Bu yolla, 31 seçim çevresinden 31 "bağımsız demokrat/sol aday" meclise girer, grup kurar ve kendilerini yeni ve yepyeni bir "sol parti" olarak örgütlerler. Artık "sol"un önü açılmış, marjinallik dönemi bitmiş "makus talihi" yenilmiş olur!
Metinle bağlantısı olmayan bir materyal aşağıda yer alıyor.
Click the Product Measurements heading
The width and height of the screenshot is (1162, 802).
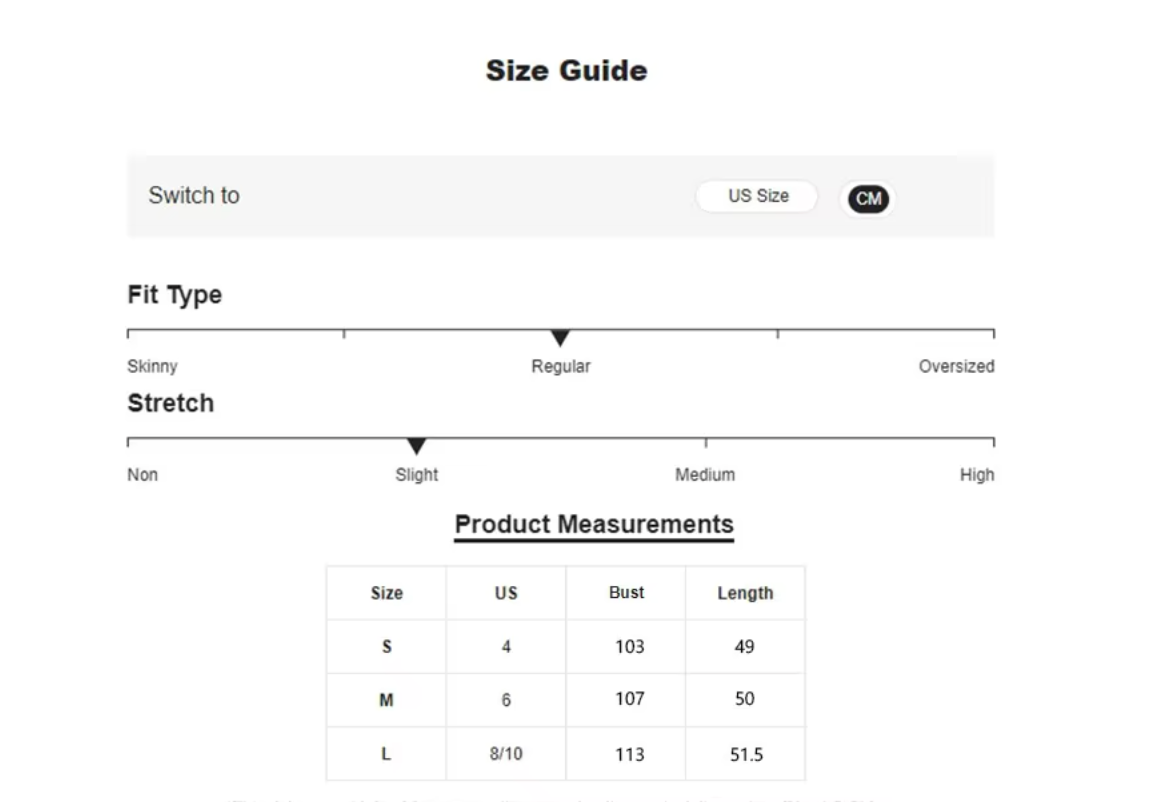click(594, 524)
Elbette bu aritmetiksel, mantıksal ve feminel "seçim taktiği"nin uygulanamayacağı; uygulansa bile, bunun CHP'nin oy ve milletvekili kaybetmesine, hatta CHP'nin barajın altında kalmasına yol açarak AKP'nin önünü açacağı da söylenebilir. Meral Tamer'in köşesinde yazdığı gibi, bu "ortayolcu seçim taktiği" sonucunda AKP milletvekillerinin %90'ını alarak meclise tümüyle egemen olabilir. Ama hiç endişe etmeye gerek yoktur, yanıtı Meral Tamer'in yazılarında mevcuttur: "Varsayın ki böyle bir dağılım oldu. Bu durumda en fazla 5 sene daha kötü yönetiliriz. Ondan sonra adında SOL kelimesini taşıyan ENGELLER ortadan kalkar ve doğal denge kurulur." Evet, "keskin solcu" söylemiyle söylersek, "varsayalım ki böyle olsun", olsun da çelişkiler keskinleşsin, çelişkiler keskinleşsin ki halkımız daha fazla ezilsin, ezilsin ki solun "kıymetini" anlasın, anlasın ki "solcu" olsun. Zaten "natural selection" doğanın bir "yasası" değil mi?
Ne diyelim? Allah alnımıza ne yazmışsa o olur, hayırlısıyla beş yıl sonraki seçimlere bakalım!